Thu | Dec 26, 2024

St James sees 222% increase in murders

Published:Thursday | February 25, 2021 | 12:17 AMAdrian Frater/News Editor

WESTERN BUREAU:

The murderous rampage in St James since the start of the year has outpaced corresponding 2020 figures by 222 per cent, with disputes between families and friends proving deadlier than gang feuds.

Between January 1 and February 24, St James recorded 29 homicides, compared to nine for the corresponding period last year, making it the police division with the highest percentage increase in murders. Kingston Central with a 78 per cent increase (moving from nine last year to 16 for the period this year) and St Thomas (moving from three to five murders) follow next.

In terms of homicide victims, St James also emerges as the deadliest police division, with St Andrew South following behind with 28 deaths.

“We are seeing a growing number of domestic murders, where family members and friends are resorting to violence to settle their differences,” Superintendent Vernon Ellis, the commanding officer for St James, said in assessing the situation.

He noted that gang killings had seen a spike at the start of the year but has quietened down somewhat with the arrest of some key suspects and the seizure of numerous illegal firearms.
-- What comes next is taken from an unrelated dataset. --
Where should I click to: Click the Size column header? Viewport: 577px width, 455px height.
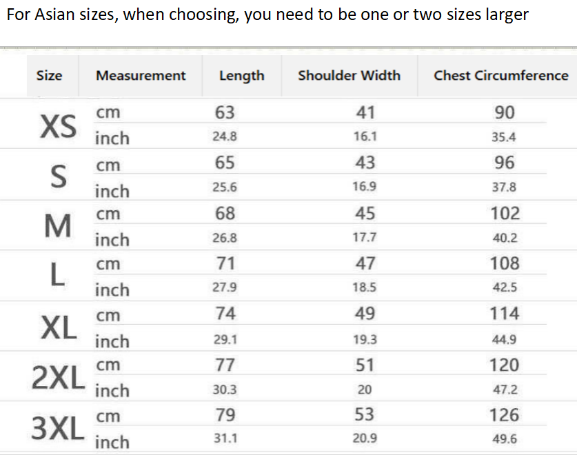point(49,76)
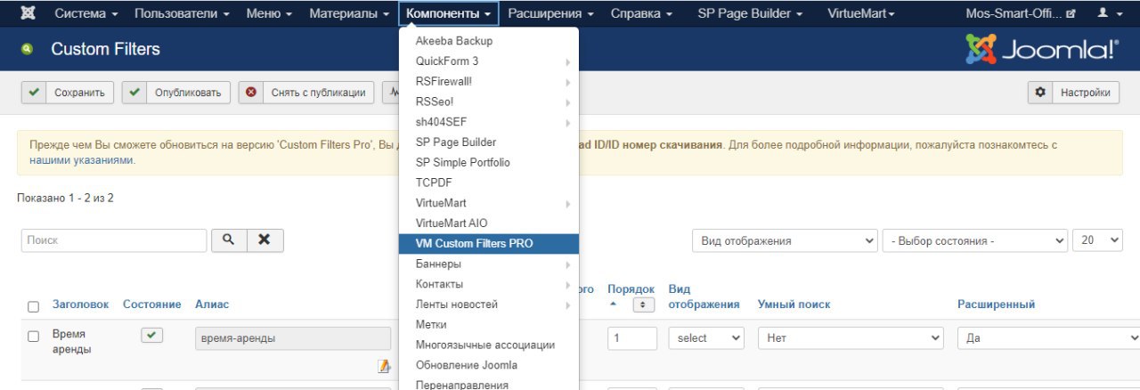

Ellis, however, expressed concern about the proliferation of guns in some communities that were not usually on the police’s radar – “rural communities like Springmount, Maroon Town, and Cambridge” – despite last year’s seizure of 116 firearms being the highest by the division in a single year.

Despite the bloody picture, Ellis said that the 29 murders over two months is an improvement on recent years when the northwestern parish was seeing 30 killings monthly.

“While we see every murder as one murder too much, we have seen worse days,” said Ellis, who took command of St James on the back of a record 342 murders in 2017.

He noted the seizure of 30 illegal firearms, arrests of three of the parish’s most wanted men, and the use of DNA to reopen a number of cold cases as successes since the start of the year.

He suggested that a new multiagency crime-fighting strategy would reap further fruit.

“The multiagency approach will take us to the root of policing. It will cover infractions at every level – traffic breaches, money-laundering, drug smuggling, lottery scamming, stealing water, stealing electricity, illegal vending, squatting, breaches of the Disaster Risk Management Act ... . We are looking at taking a zero-tolerance [approach] to crime across the board,” said Ellis.

Some stakeholders in the parish, including Ellis and St James North Western Member of Parliament Dr Horace Chang, have supported the idea of a new state of emergency (SOE) to be imposed on the parish since a spike in killings after the last such measure came to an end last year.

The Government is now appealing a 2020 Supreme Court ruling that the detention of five men under the SOEs was unconstitutional.

On Tuesday, Chang, who is also the national security minister, told a Gleaner Editors’ Forum that the Government would not declare another SOE until the appeal had been heard.

On a national level, murders are up by 13 percent, with 221 homicides up to February 24 as opposed to 208 for the same period last year.